>> START Entries shown

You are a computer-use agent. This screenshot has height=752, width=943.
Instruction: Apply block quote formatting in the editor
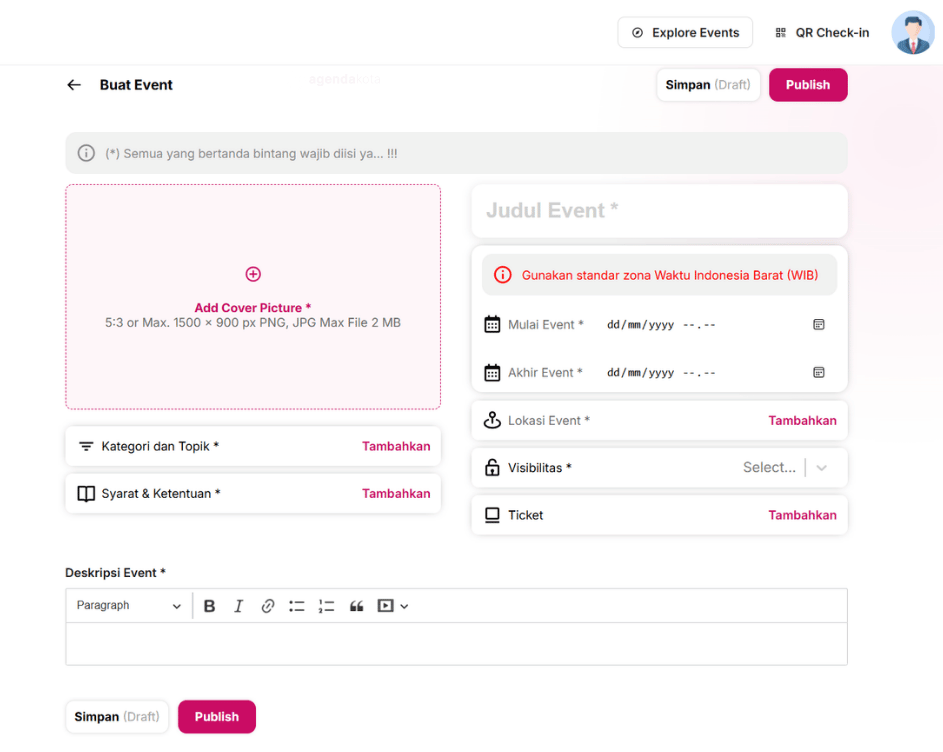point(356,606)
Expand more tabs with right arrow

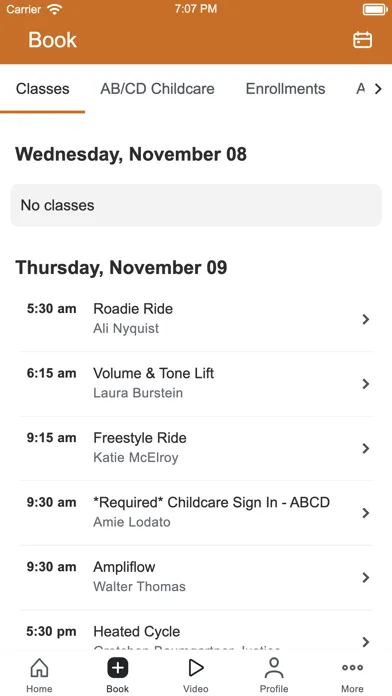378,89
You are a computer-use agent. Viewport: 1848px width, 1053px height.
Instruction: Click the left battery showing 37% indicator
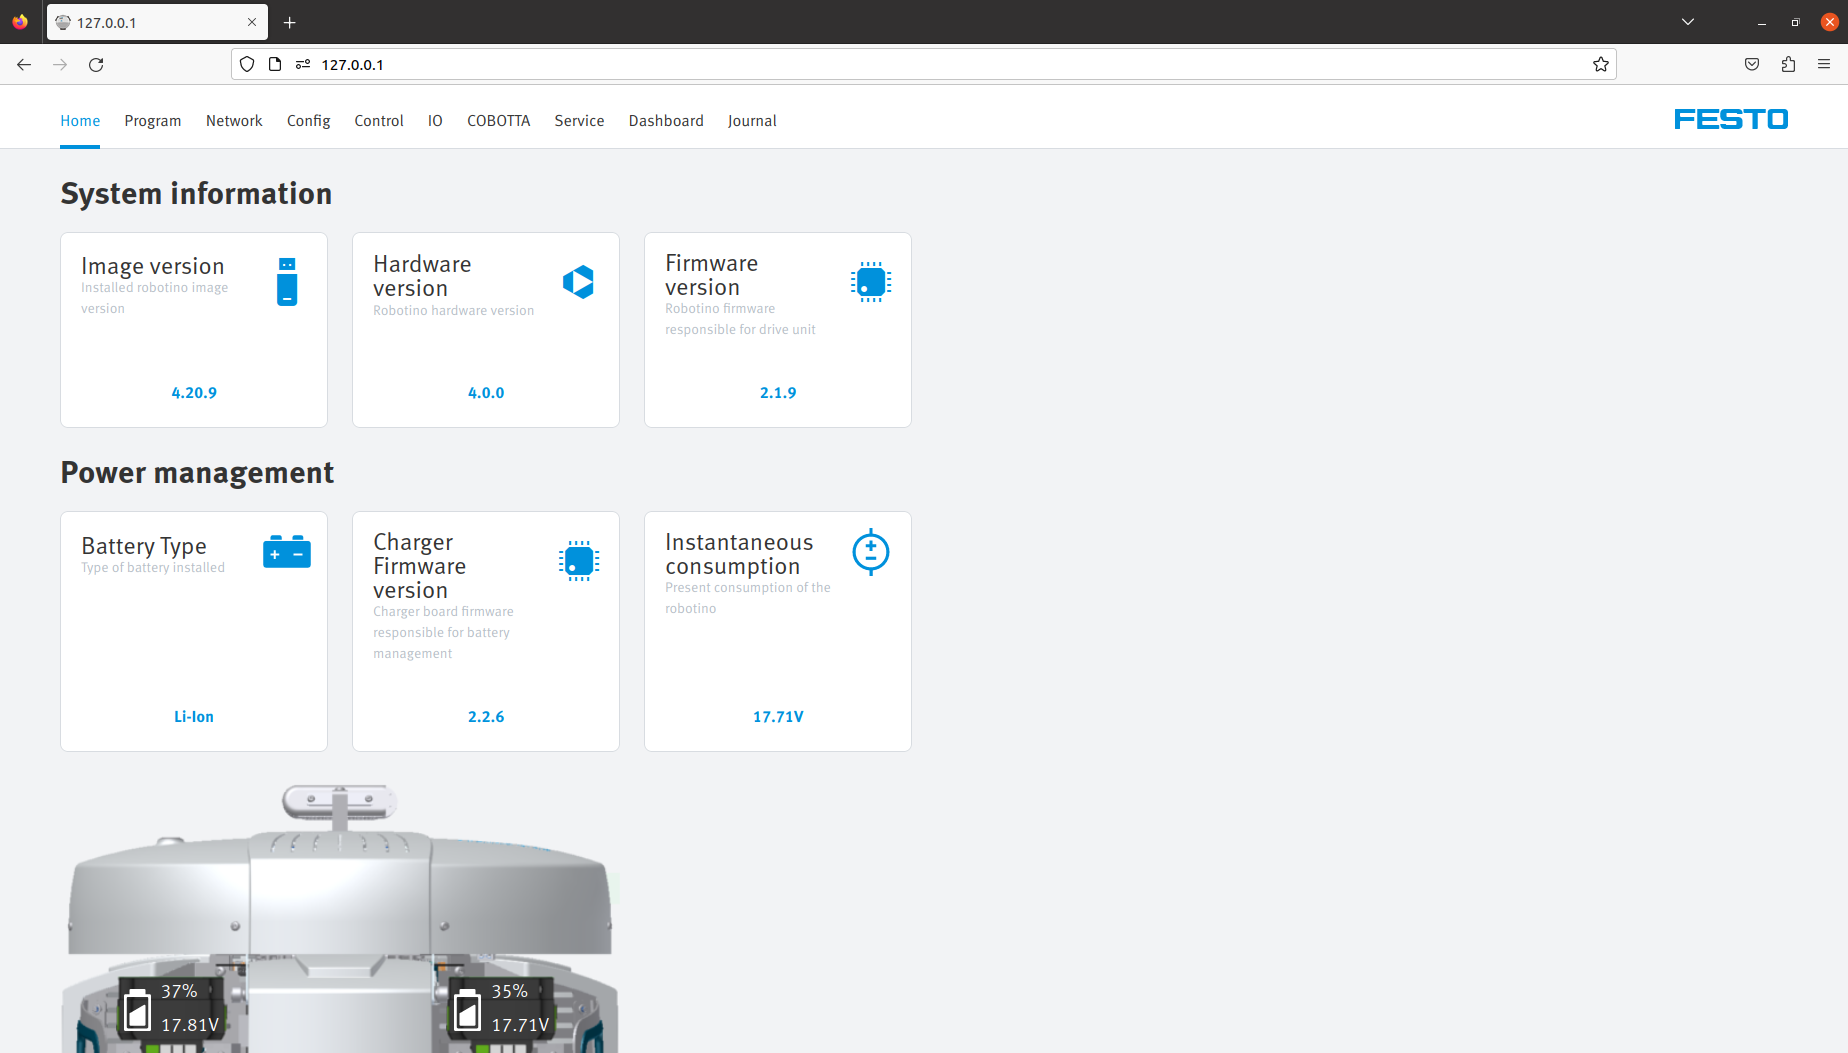[x=171, y=1008]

>> END Entries shown

• **Short problem**
Reproduce the text of all the items above verbatim, leaving out the pictures.

• **Completed task**
You are a computer-use agent. This screenshot has height=752, width=943.
Instruction: Apply block quote formatting in the editor
point(356,606)
Expand more tabs with right arrow

378,89
You are a computer-use agent. Viewport: 1848px width, 1053px height.
Instruction: Click the left battery showing 37% indicator
[x=171, y=1008]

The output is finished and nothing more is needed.